(Problem set)
1: In one to three sentences, explain why the people at Circular Quay rejoiced, according to the text about Sydney winning the 2000 Olympic Games.
2: Resume the text about Sydney winning the 2000 Olympic Games, picking up right after its last sentence.

(Page text)
##########

At Circular Quay, just across the water from where unwanted white men and women fixed the city with unsavoury origins 205 years ago, the people rejoiced at being wanted by the world.
At 4.20 am, with the black harbour floating in air and the city sprinkled on the surface north and south, the International Olympic Committee on the other side of the Earth announced that Sydney would host the Olympic Games of 2000.
This city of such a grim past would splash itself across the future at the beginnings of the new millennium. For a few minutes on the morning of this September night fireworks splashed across the harbour, lighting up the dark edges of the city.
The people at the Quay, at Homebush where much of the sport will take place, and in other parts of Sydney, celebrated with boisterous, unashamed hedonism, with exuberance and blithe spirits.
Theirs had been the longest night. They had waited for Juan Antonio Samaranch’s statement with butterflies or bemusement.
Most would go to work after the party, some from offices where they slept briefly, others from house parties or pubs and clubs that stayed open most of the night.

##########

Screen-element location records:
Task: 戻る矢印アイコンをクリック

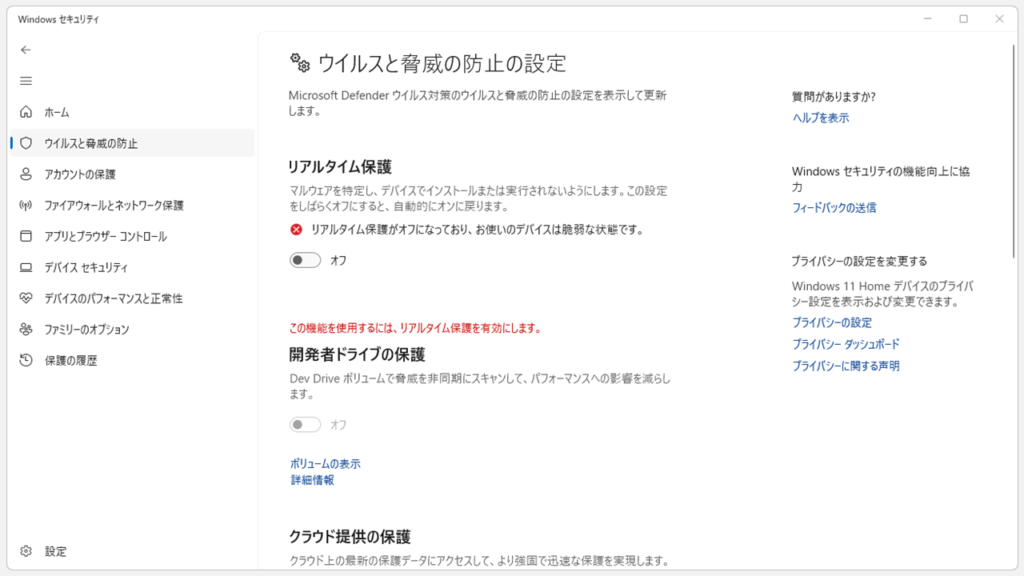Action: click(x=24, y=48)
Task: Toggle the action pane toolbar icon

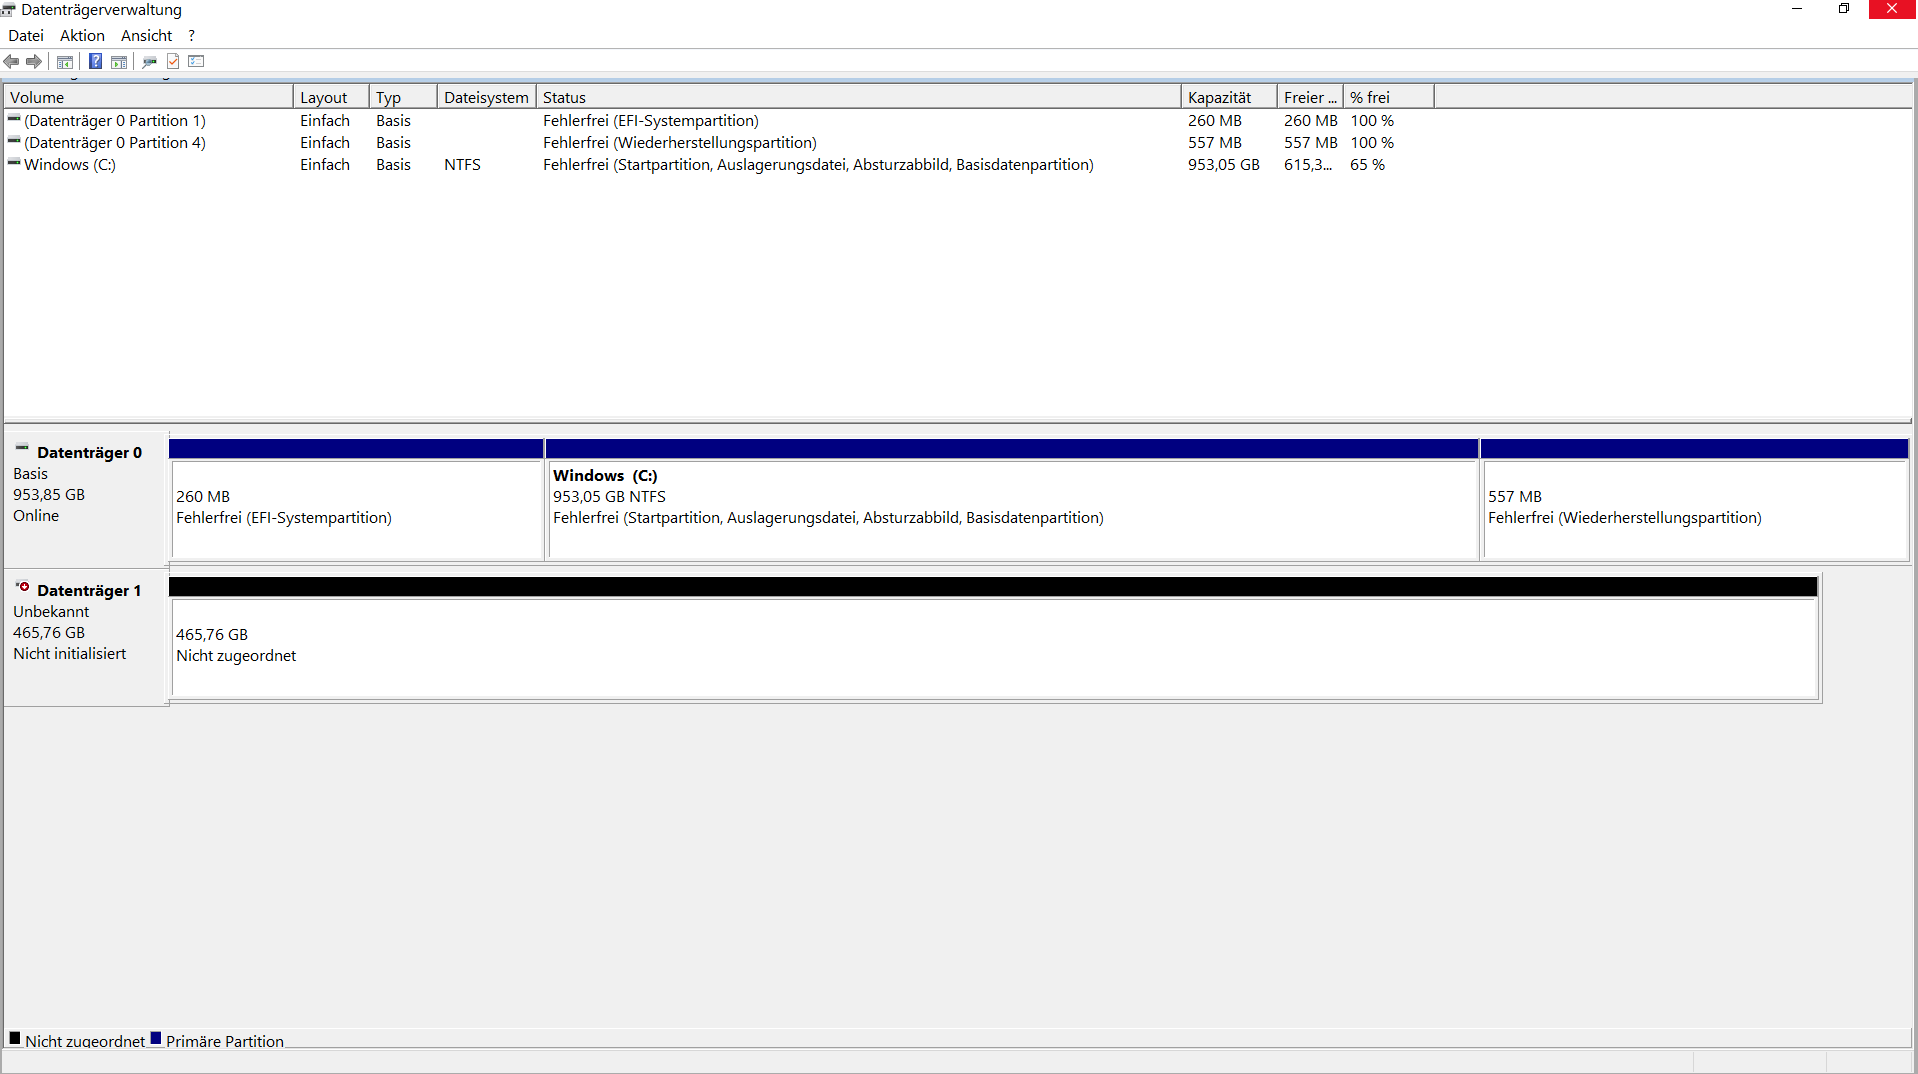Action: 119,62
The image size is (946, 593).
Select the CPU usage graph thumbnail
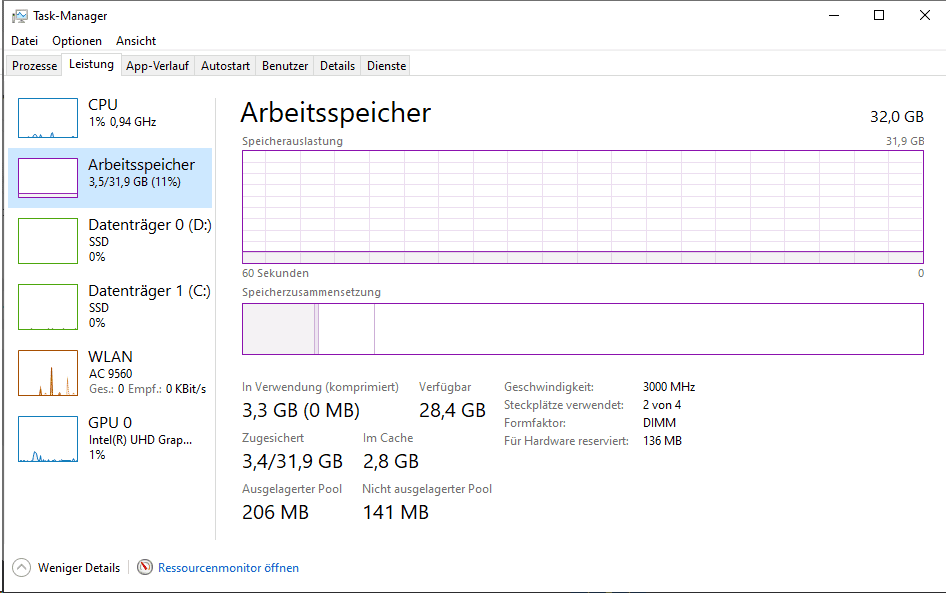(x=48, y=118)
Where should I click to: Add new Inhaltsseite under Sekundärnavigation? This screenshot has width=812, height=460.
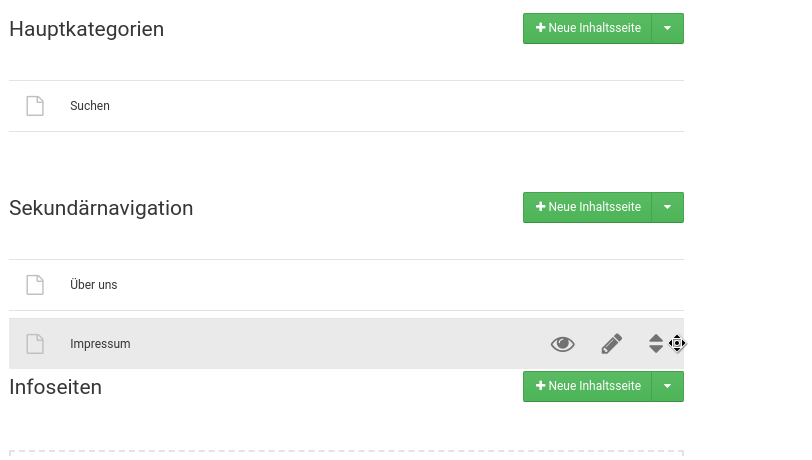click(x=588, y=207)
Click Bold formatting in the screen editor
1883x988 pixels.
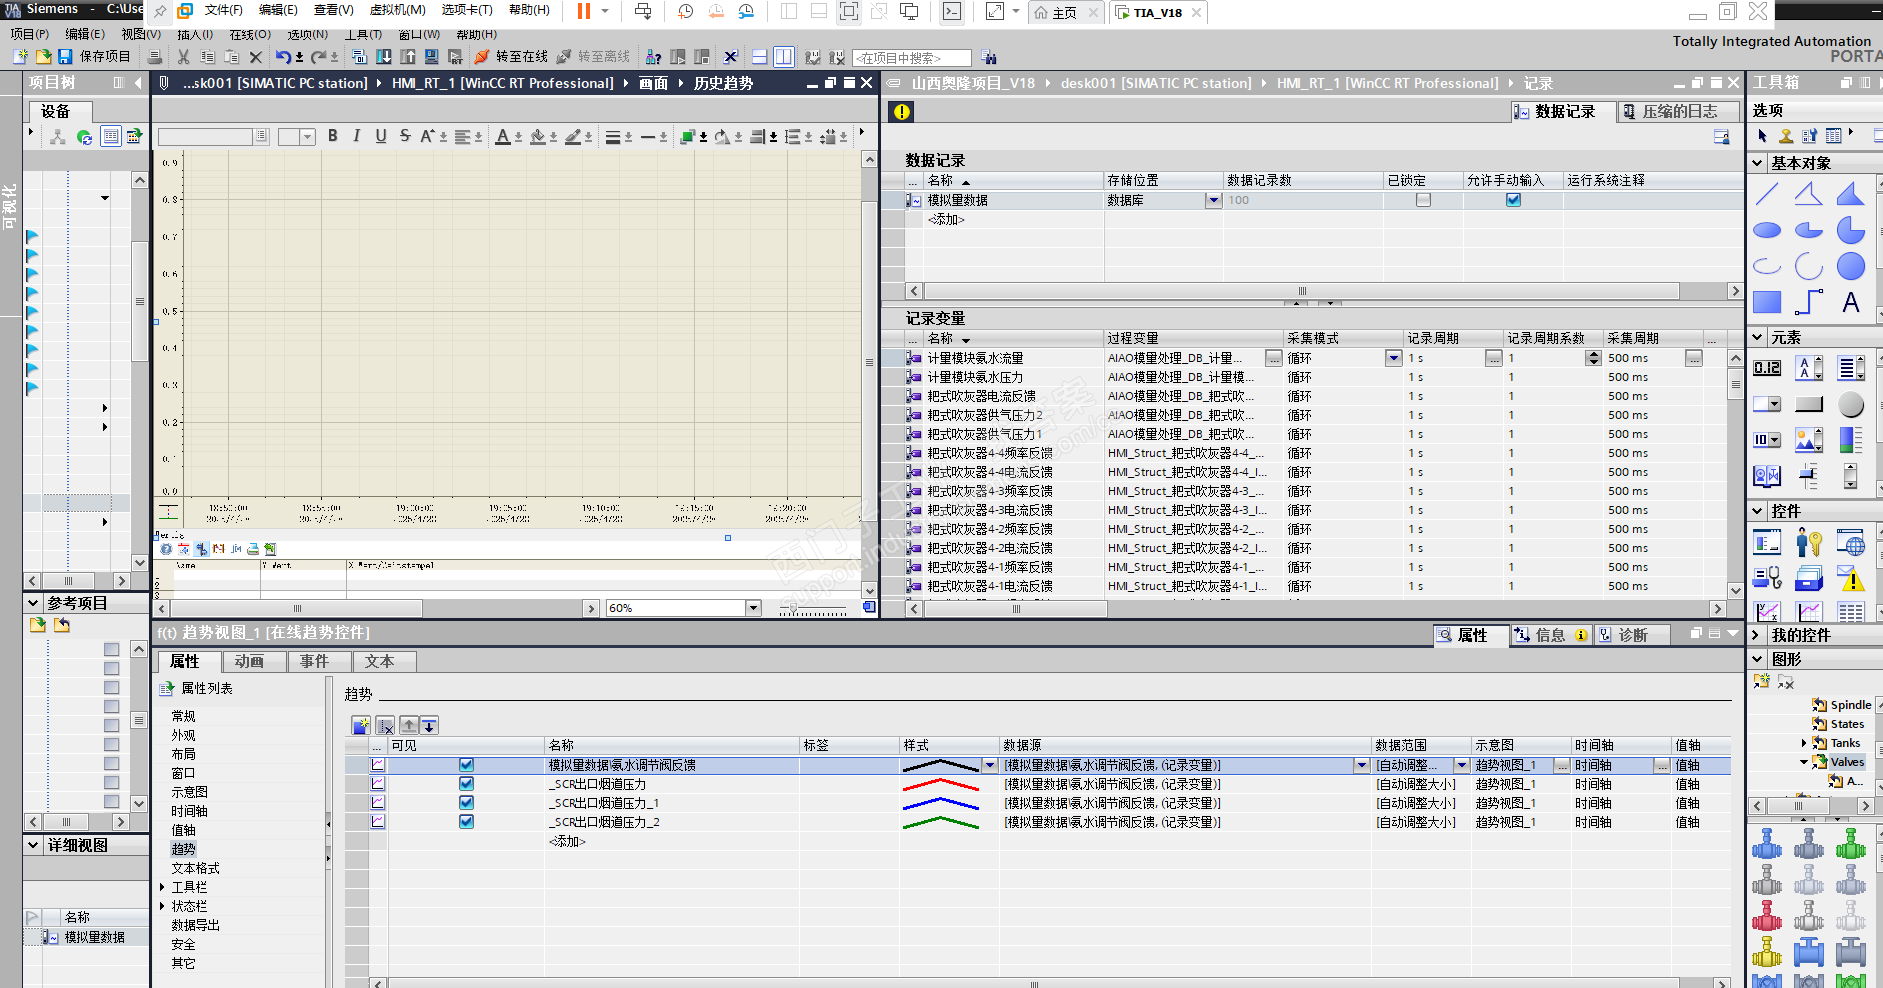pyautogui.click(x=333, y=136)
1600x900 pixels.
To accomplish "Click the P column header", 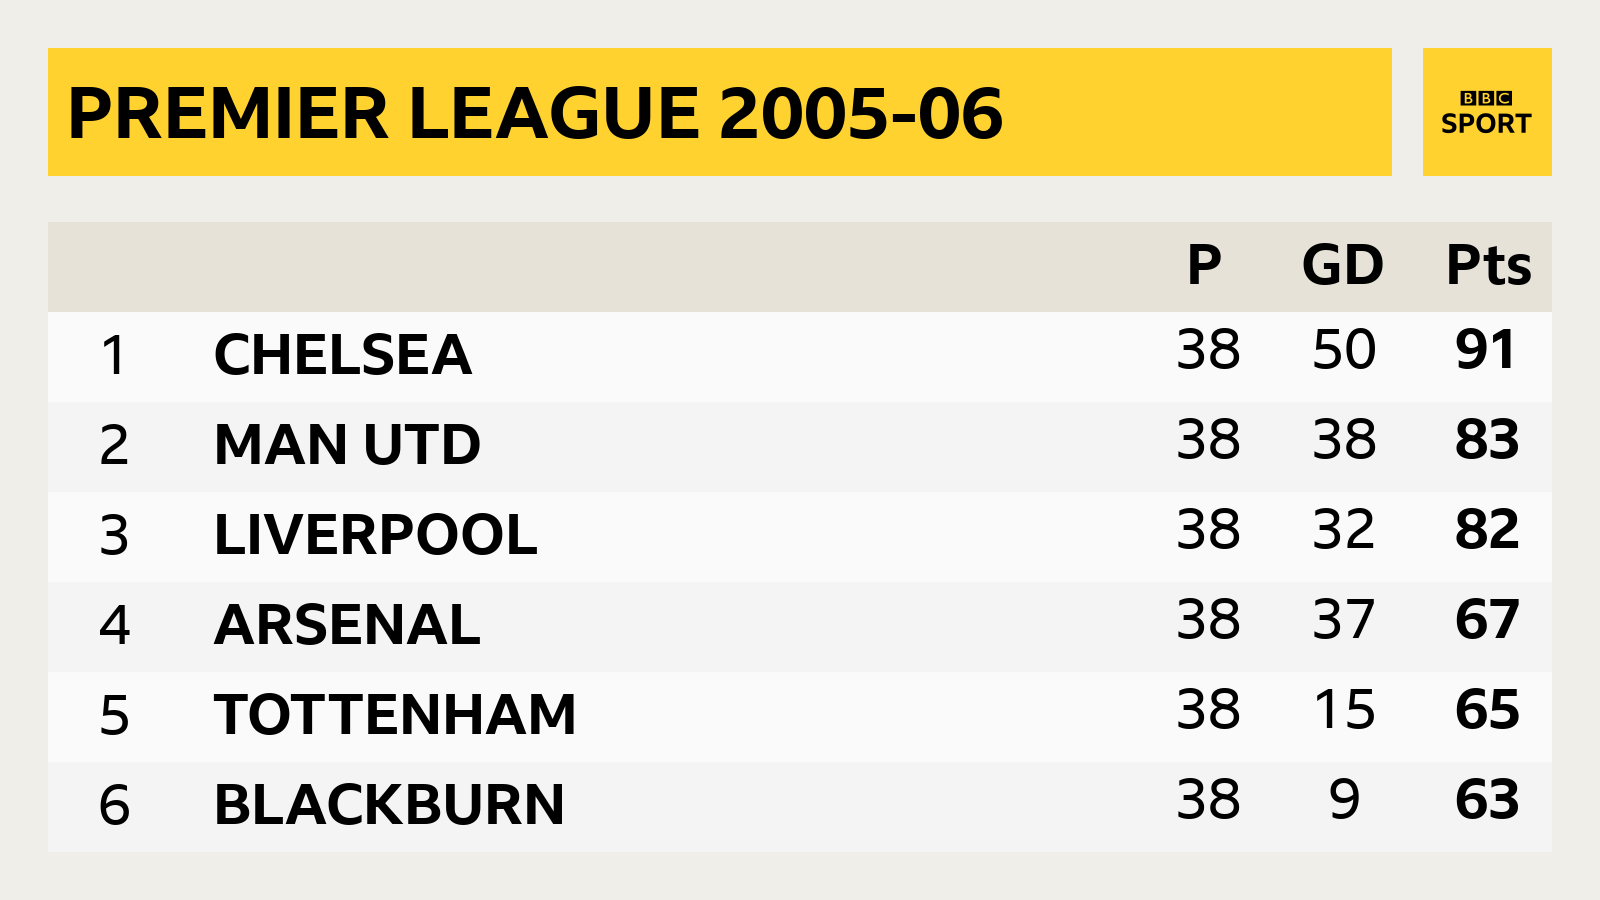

##########

(Answer list)
1: They rejoiced because the International Olympic Committee announced at 4.20 am that Sydney would host the Olympic Games of 2000, which meant being wanted by the world. The text sets this against the city's origins, which were fixed 205 years earlier by unwanted white men and women.

2:
They would join more phlegmatic Australians who are wary of noisy displays of nationalism and know that the Games cannot solve the nation’s problems. Too many in these tough times had already touched fool’s gold.
The full reckoning will come later, in the seven-year-long run-up to the Games and after, when Australians discover what the fame has done to their city.
Can the Games restore confidence to the nation? Only Los Angeles, where the Games were held in 1984, appears to have been overwhelmingly satisfied with its Olympics. Only Los Angeles has made a clear profit.
Yet the people, or their leaders, had made a choice to pursue this international festival of sport and commerce. They had chosen to bid for the biggest circus on the Earth, hoping the circus would bring its own bread.
They had run a hard race. They had won.
Baron Pierre de Coubertin, who revived the Olympic Games in 1894, said: “The most important thing in the Olympic Games is not winning but taking part… the essential thing in life is not conquering but fighting well.”
To Sydney’s celebrators this morning winning was the important thing. Yet it was impossible to deny them their happiness.
At the Quay, before the dawn, doubt was cast in the wake of the ferries and pleasure craft that slid by the Opera House, its sails neon-lit with Olympic colours.
Arthur Phillip, this town’s first governor, had written on arriving here in 1788: “Here all regret from former disappointments was at once obliterated; and Governor Phillip had the satisfaction to find one of the finest harbours in the world, in which a thousand sail on the line might ride in perfect security.”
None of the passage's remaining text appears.